Disadvantages of Crowdfunding
Though it has its high points, crowdfunding isn't without some downsides:
- Some platforms charge fees. Not every dollar you raise is going into your pocket. Creative venture crowdfund site Indiegogo, for instance, charges 5% of total funds raised plus payment processing fees. GoFundMe charges payment processing fees of 2.9% plus 30 cents per transaction. (That said, you’d also pay money for a bank loan.)
- You might get nothing in the end. Some platforms, such as Kickstarter, require that you meet your funding goal in order to receive the money that funders have sent your way. The idea here is that if you can’t meet your funding goal, you can’t successfully fund your project anyway—and it probably isn’t super compelling if you can’t find enough backers.

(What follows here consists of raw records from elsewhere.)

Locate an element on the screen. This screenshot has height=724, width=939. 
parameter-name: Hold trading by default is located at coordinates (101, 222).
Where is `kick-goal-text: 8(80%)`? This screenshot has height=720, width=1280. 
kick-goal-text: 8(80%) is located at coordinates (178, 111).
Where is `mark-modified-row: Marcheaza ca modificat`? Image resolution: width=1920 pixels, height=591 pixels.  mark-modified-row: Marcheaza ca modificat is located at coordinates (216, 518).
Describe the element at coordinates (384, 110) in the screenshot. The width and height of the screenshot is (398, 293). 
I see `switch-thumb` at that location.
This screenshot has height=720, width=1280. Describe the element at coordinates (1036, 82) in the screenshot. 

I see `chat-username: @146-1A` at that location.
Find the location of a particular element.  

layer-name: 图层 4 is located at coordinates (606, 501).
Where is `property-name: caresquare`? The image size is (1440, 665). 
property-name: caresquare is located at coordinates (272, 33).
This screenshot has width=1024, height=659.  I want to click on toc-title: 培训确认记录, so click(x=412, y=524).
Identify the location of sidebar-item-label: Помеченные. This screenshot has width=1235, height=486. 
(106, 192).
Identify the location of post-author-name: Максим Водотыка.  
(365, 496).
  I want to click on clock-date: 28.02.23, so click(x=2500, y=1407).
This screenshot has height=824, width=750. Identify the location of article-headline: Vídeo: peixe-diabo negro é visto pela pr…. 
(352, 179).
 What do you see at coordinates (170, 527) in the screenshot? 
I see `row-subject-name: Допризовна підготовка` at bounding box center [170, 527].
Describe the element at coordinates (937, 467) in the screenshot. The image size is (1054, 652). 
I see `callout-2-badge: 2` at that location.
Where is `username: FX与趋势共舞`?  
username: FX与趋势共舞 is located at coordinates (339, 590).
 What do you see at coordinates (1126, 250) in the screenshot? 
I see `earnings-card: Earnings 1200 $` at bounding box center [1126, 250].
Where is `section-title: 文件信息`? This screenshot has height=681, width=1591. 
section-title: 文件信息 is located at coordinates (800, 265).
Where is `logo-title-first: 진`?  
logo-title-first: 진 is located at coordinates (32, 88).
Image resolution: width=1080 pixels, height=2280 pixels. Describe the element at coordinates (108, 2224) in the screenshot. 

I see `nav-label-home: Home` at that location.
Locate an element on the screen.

- You can give too much away. If you miscalculate your rewards or equity structure, you could end up giving up too much of your capital or granting too much equity to investors.
- You must target the right audience. Millennials are 70% more likely than Gen Xers to give to a crowdfunding campaign, and three times more likely than Boomers. If your idea is targeted to the older set, it may be tough to hit your crowdfunding numbers.
Alternatives to Crowdfunding
If crowdfunding doesn’t seem like the answer to your capital needs, there are alternatives: You could apply for a traditional bank loan, or you could ask friends and family for a loan. Angel investors and VC investors are other options, although they generally ask for a big cut of the business in return. You might also be able to land a small business grant—talk to the small business association in your area.
If you’re unsure of the right path for you, try your local small business development center—many of them offer guidance and advice. SCORE also offers free small business mentoring. If you’re willing to do the research, there are ample resources available for the enterprising small business owner.